# Task directions
From the line containing "Identify the location of banner-title: 삼성카드" through the end of the records, switch every "location" to "position" and reproduce only those lines with everything else unchanged. Omit the pictures from your answer.

# Stored records
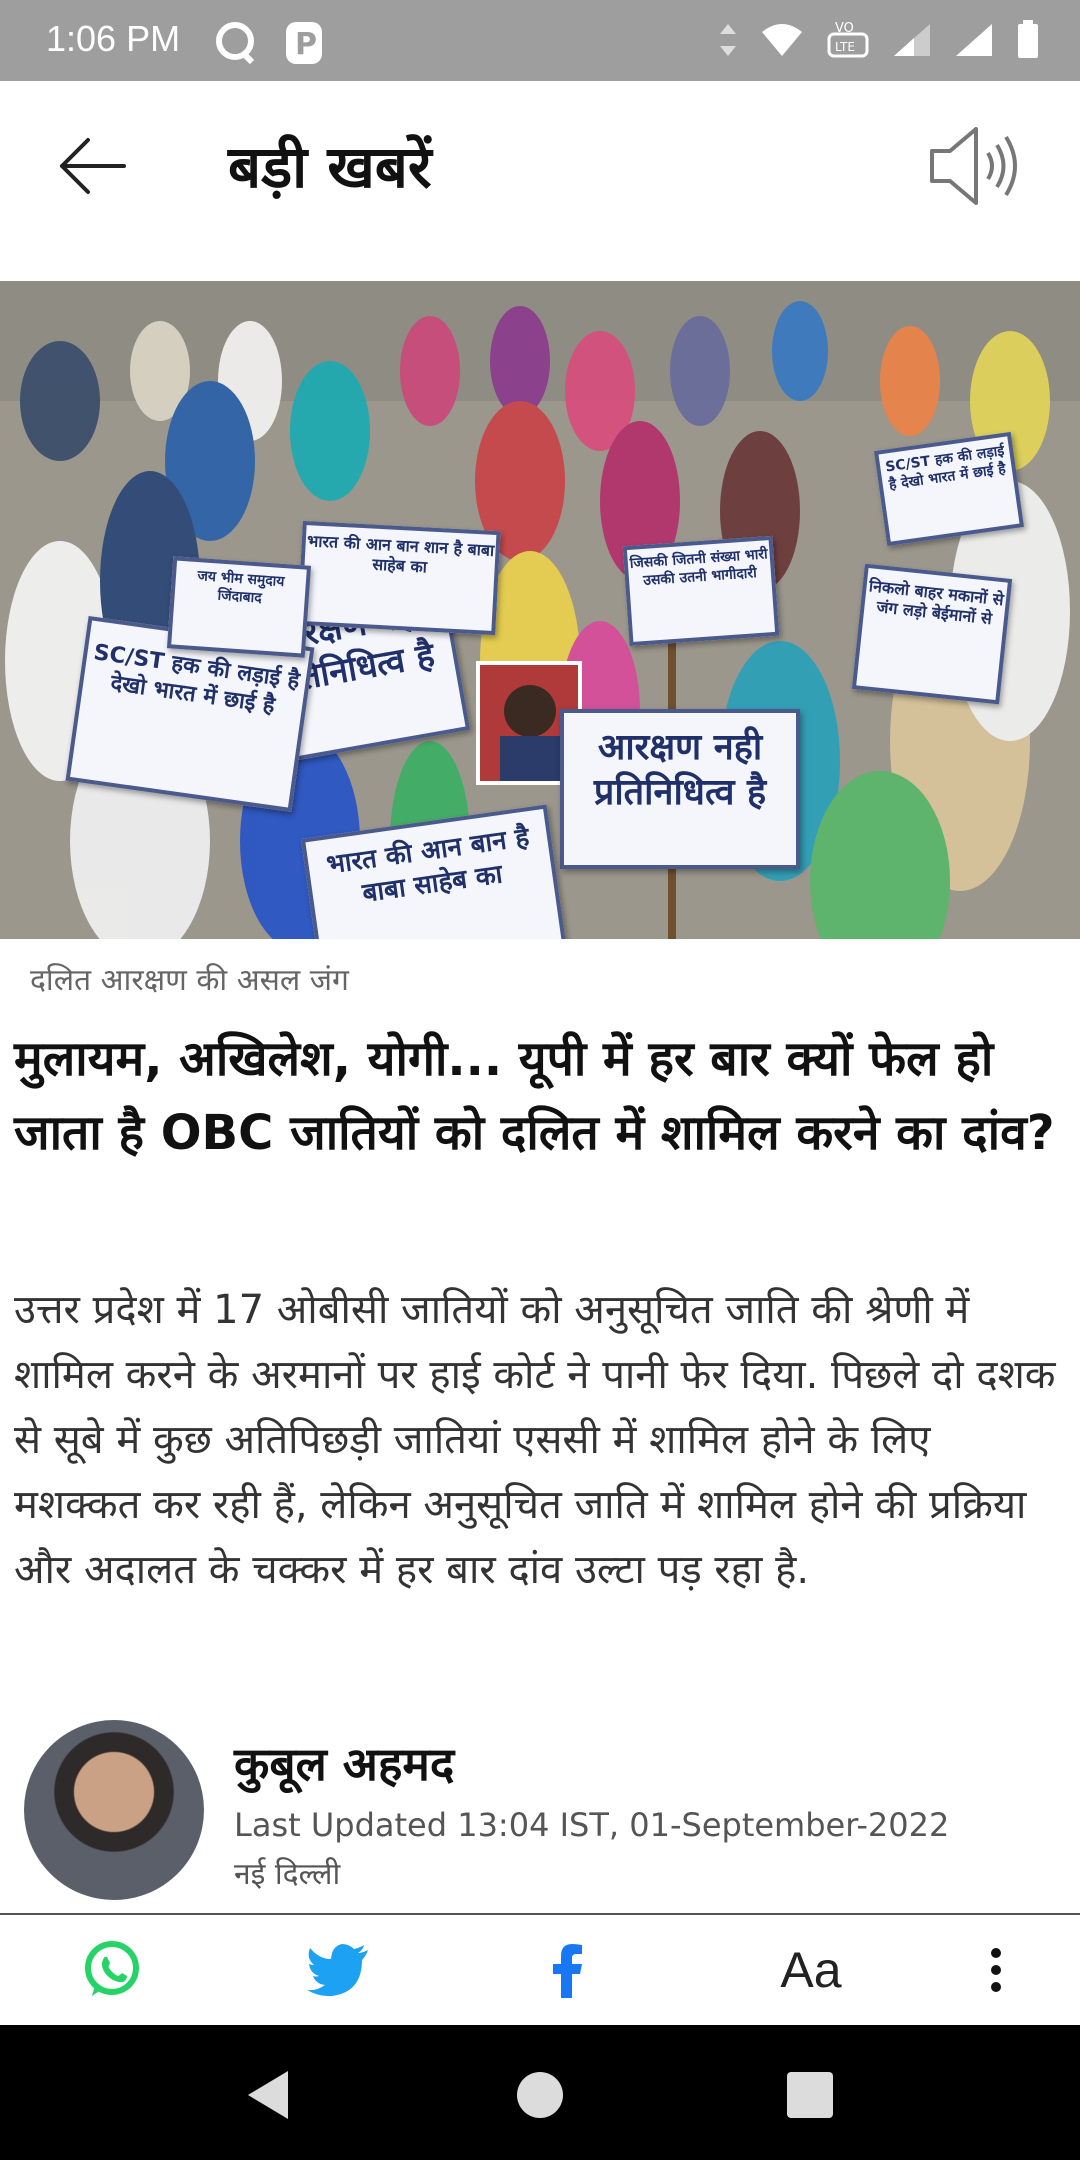 The width and height of the screenshot is (1080, 2160). I want to click on more-options-icon, so click(996, 1970).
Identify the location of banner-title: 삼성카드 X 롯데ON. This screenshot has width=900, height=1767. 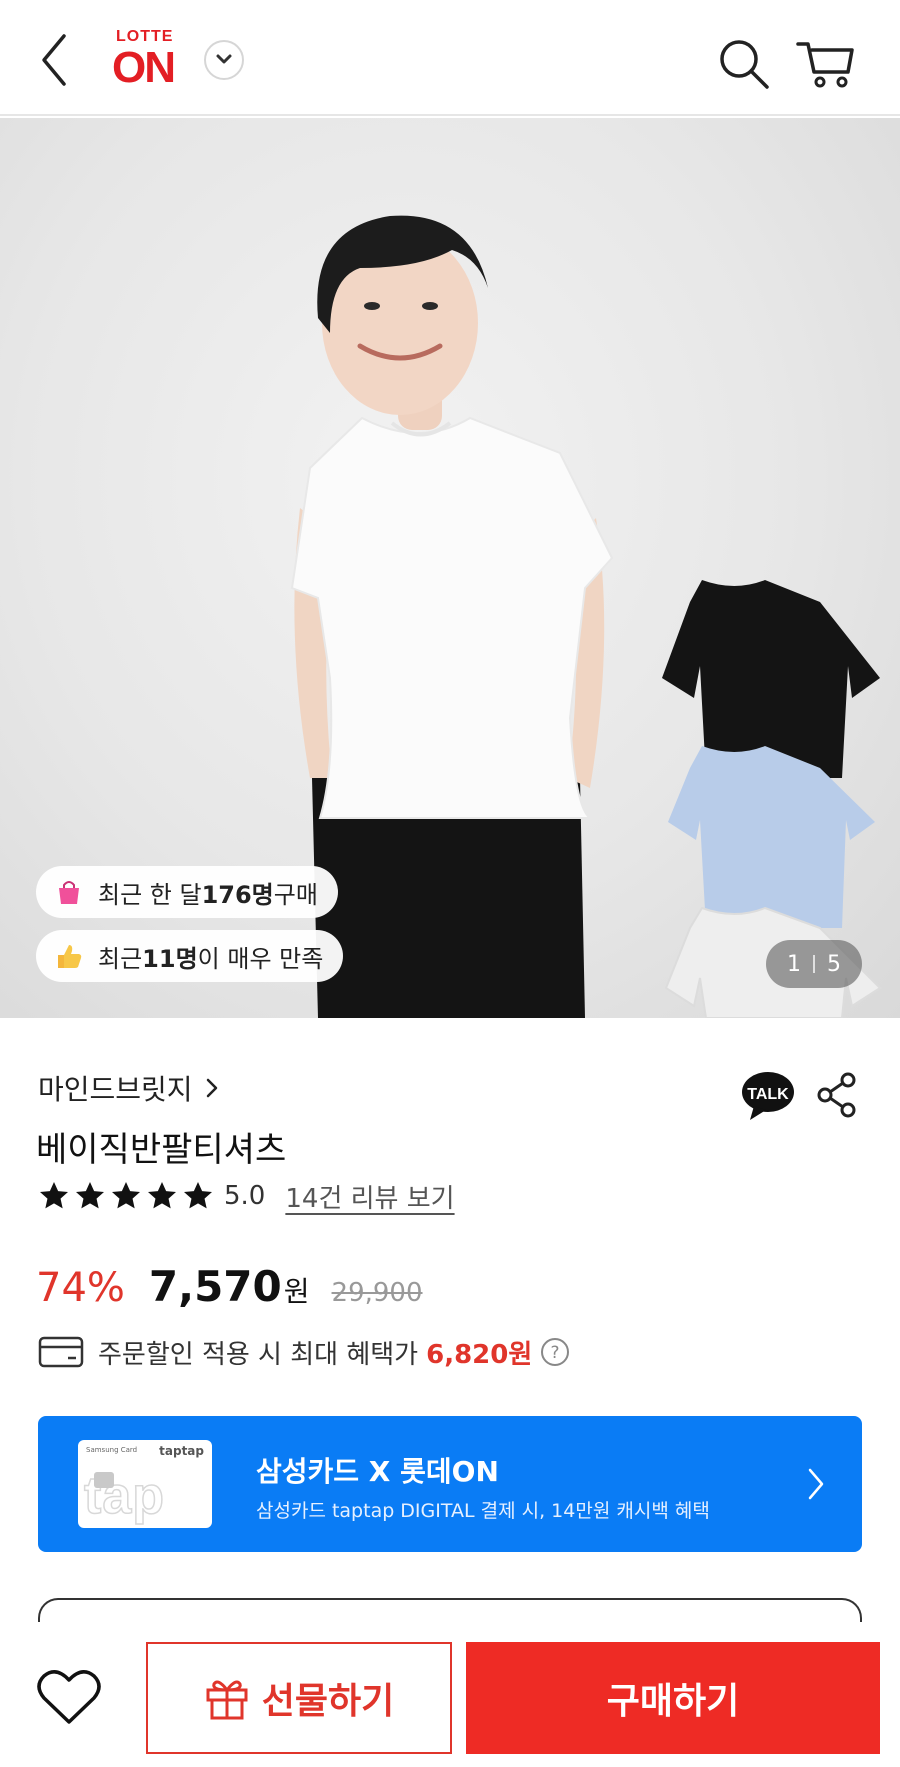
(378, 1472).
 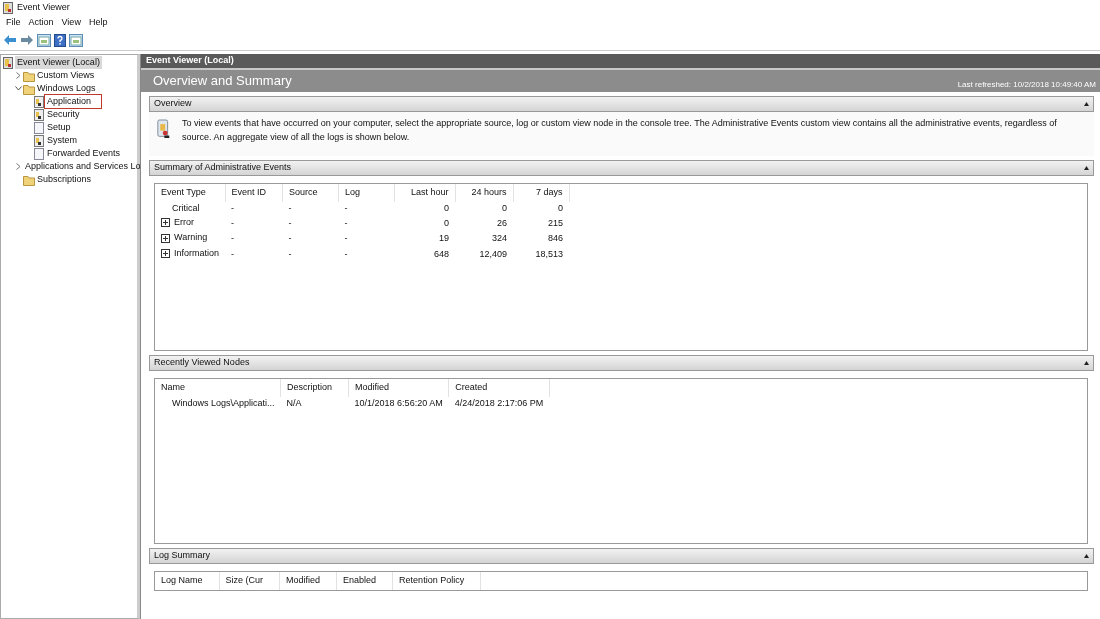 I want to click on menu-item: Action, so click(x=41, y=24).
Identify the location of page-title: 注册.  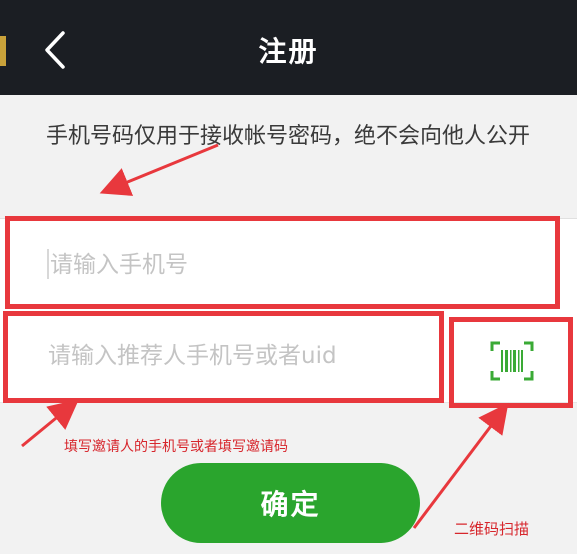
(288, 52).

# Your response
Identify the position of banner-title: 삼성카드 X 롯데ON. This screenshot has width=900, height=1767. 
(378, 1472).
  I want to click on menu-item: Action, so click(x=41, y=24).
Identify the position of page-title: 注册.  
(288, 52).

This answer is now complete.